##### DATA SUPPLIED
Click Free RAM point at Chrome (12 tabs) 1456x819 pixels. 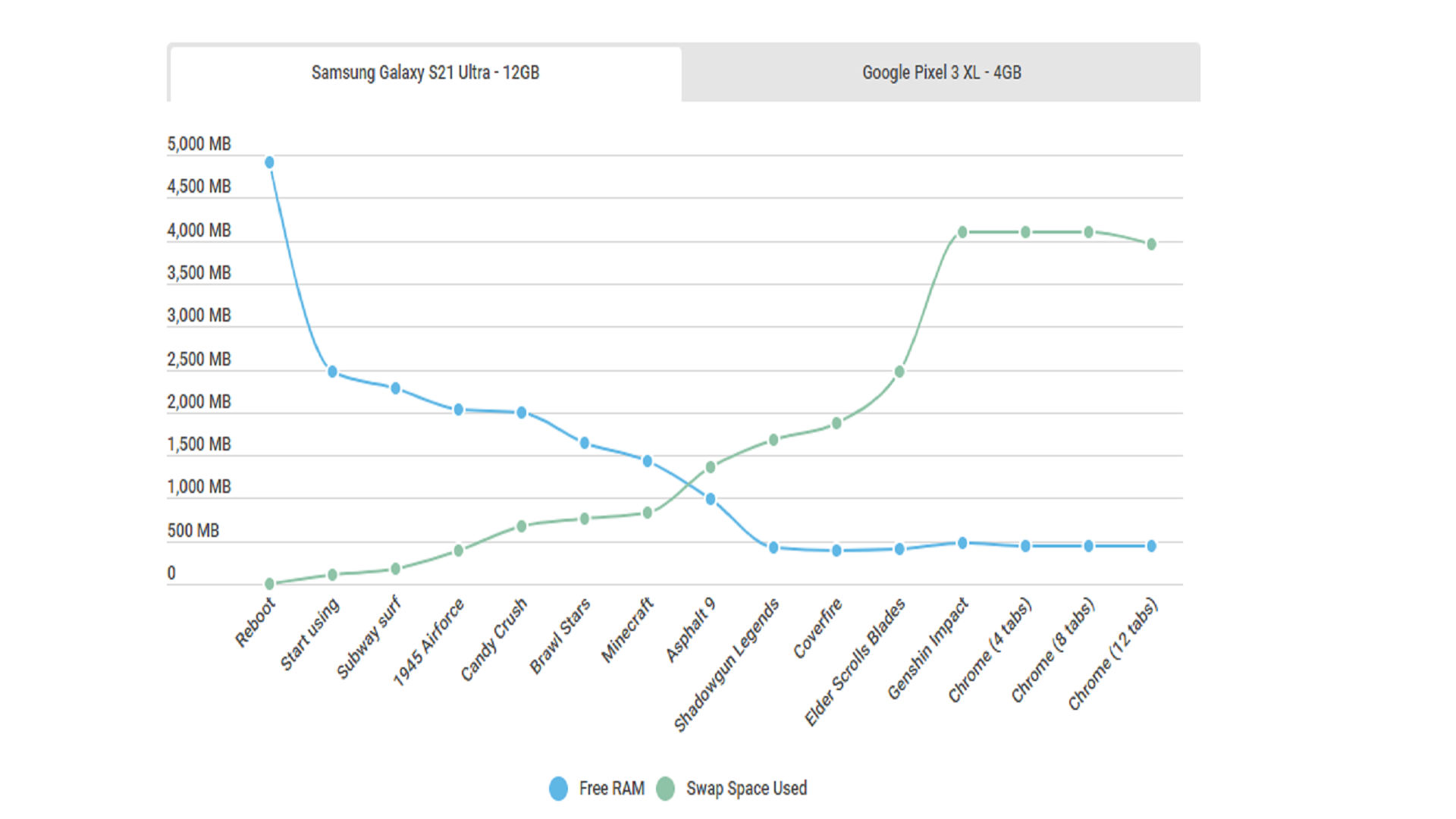[1151, 546]
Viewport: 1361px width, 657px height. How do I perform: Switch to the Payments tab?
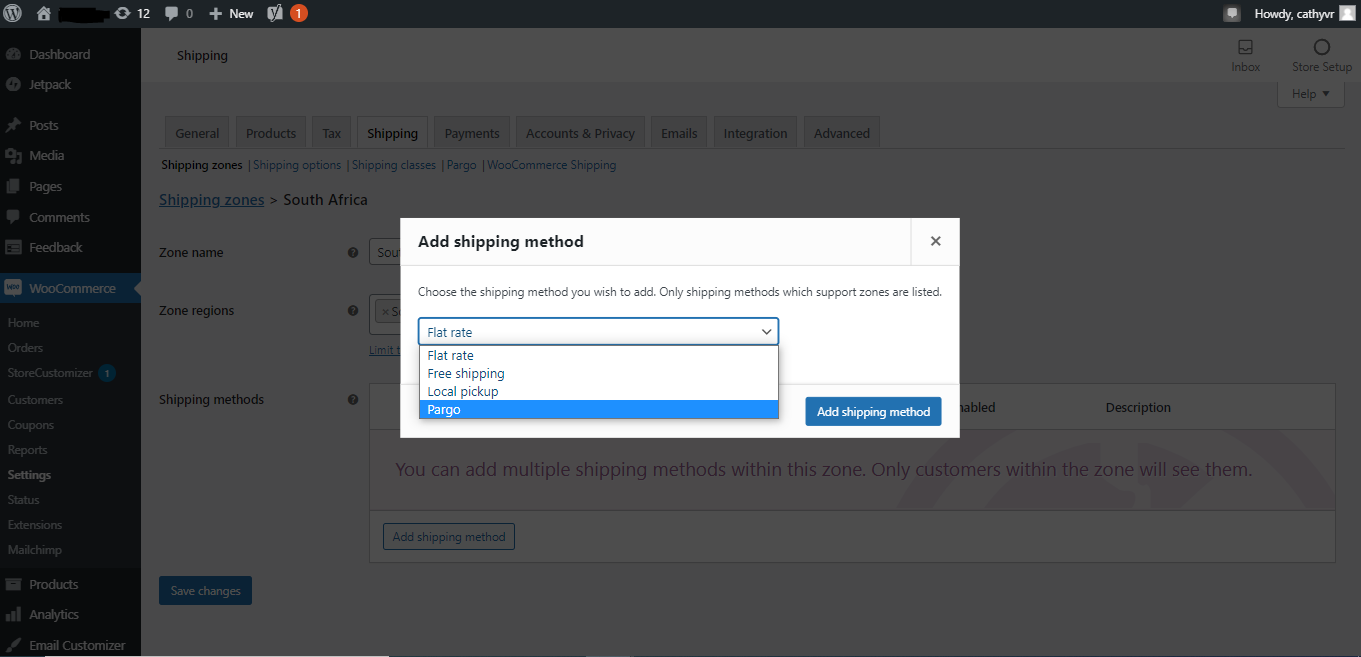471,132
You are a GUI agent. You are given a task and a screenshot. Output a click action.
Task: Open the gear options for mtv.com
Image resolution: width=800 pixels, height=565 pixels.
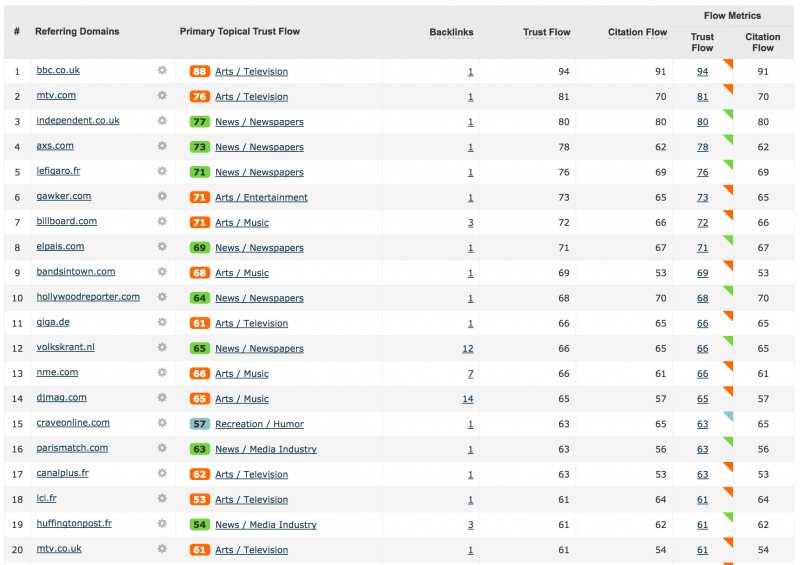pos(162,95)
##########
• TASK BRIEF: Put the records starting at the line that contains "You are a GUI" and ending at the end of the records into a two-column CSV with the columns text and value, one row per record. Enclose each field in quotes, replace line breaks with spaces, and leave out the pictures.

• TASK RESPONSE:
text,value
"You are a GUI agent. You are given a task and a screenshot. Output a click action. Task: Open the gear options for mtv.com Image resolution: width=800 pixels, height=565 pixels.","pos(162,95)"